Once we had a Buffet Braai for Brunch, we were packed up in all ways necessary and ready to hit the road, homewards. I got some ice cubes for the cooler box courtesy of the hotel’s trendy Leifo bar, as we said our goodbyes to all our incredible hosts and I was buckling my youngest into his car seat, he turned to me in a mildly somber face and inquired: “Papa, is our vacation over?”, “Yes, mfana. I’m afraid it is…” I gently responded… “Let’s go home and talk about our next vacation, okay?” I added.
As this cute, 3-year old’s somber baby face turned to joyful demeanor, he cheerfully announced to his elder brother: “Ntsika, we are going on another vacation, Oh yeah!”

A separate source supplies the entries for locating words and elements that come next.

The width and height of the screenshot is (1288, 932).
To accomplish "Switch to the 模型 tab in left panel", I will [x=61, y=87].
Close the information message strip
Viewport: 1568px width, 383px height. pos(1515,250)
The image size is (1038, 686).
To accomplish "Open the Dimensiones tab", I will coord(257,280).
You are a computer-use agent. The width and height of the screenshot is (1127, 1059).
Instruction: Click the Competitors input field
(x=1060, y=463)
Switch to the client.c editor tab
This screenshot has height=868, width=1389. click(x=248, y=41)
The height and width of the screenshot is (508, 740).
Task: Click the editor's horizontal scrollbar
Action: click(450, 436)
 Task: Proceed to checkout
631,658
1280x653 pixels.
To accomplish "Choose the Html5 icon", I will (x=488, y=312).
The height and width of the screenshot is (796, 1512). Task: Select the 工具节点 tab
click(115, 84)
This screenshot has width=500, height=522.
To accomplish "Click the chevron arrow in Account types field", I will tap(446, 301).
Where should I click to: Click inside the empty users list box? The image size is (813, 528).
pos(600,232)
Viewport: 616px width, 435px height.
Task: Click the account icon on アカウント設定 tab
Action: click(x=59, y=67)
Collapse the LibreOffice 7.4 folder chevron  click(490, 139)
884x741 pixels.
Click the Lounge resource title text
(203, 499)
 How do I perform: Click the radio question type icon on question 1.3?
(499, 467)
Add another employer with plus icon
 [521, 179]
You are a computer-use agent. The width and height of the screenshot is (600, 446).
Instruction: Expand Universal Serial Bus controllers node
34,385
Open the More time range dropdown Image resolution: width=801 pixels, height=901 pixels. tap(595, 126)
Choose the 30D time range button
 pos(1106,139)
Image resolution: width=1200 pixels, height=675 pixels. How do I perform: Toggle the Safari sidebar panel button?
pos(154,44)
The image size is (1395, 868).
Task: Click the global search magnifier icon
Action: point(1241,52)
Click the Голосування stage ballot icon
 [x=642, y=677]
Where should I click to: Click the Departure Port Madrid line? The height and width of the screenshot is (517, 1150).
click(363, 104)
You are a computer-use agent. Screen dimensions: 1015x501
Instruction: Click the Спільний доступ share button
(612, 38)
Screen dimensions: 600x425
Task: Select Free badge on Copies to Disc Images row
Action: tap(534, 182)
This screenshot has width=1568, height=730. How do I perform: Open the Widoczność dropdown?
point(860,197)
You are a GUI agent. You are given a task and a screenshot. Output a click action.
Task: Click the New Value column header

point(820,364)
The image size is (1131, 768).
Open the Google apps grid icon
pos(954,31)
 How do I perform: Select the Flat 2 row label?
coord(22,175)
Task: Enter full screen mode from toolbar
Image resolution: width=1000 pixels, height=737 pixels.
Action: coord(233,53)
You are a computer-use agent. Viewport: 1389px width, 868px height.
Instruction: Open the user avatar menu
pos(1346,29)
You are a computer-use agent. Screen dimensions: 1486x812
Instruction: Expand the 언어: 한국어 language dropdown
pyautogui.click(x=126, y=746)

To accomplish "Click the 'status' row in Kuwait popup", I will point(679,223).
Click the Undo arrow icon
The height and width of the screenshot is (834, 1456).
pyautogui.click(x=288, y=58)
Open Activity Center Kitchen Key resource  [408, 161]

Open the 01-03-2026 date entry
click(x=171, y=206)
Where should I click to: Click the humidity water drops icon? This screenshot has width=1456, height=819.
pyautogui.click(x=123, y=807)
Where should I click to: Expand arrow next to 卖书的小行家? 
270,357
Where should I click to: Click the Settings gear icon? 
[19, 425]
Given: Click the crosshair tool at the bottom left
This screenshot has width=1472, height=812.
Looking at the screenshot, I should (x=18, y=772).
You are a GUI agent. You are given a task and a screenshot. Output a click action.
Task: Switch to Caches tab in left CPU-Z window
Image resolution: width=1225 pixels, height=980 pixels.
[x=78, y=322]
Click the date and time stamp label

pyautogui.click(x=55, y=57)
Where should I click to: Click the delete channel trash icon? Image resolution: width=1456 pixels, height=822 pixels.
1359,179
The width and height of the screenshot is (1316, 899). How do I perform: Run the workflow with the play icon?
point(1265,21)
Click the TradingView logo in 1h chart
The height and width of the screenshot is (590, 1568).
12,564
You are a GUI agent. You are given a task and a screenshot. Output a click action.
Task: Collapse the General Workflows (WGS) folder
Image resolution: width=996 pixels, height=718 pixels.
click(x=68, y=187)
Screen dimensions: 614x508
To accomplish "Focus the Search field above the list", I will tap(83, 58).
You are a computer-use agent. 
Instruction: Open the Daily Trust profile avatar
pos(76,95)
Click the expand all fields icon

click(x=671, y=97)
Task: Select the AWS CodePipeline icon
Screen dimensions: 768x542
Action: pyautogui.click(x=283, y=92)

Those were the last few words I would hear from the back seat for the next few hours, for within the 10 minutes that we were at the border, they were already down for the count. Immigration control procedures back into South Africa were executed with us carrying both comrades, fast asleep, to the border control windows, so that we could get our ‘green mambas’ tattooed with confirmation of our departure from the majestic mountain kingdom back to the Jo’burg City lights.
We left Lesotho, with a sense of awe, gratitude and eagerness to return and next to see the rest of the numerous attractions we did not get to see, like the Maletsunyane Falls (alleged to be the highest in Africa) or the engineering marvel that is Katse Dam, as well the breathtaking Tsehlanyane National Park.
Nonetheless, our hearts were full, with wonderful family memories and experiences that we will cherish into the future whenever we reflect on our first #Famcation. As the car grew silent with sleeping passengers and I switched up the playlist to a grown-up Marvin’s Room Mix by DJ Sabs, I was overcome by a calm contentment.
The realization hit me, that even though I missed witnessing Luyolo’s first steps and some of Ntsika’s first words in the past few years, wherein my work travels kept me away from home longer than desired, this was a significant step in ending that history by writing a new history for our growing family.
To be a Father, the only way I know matters, being present.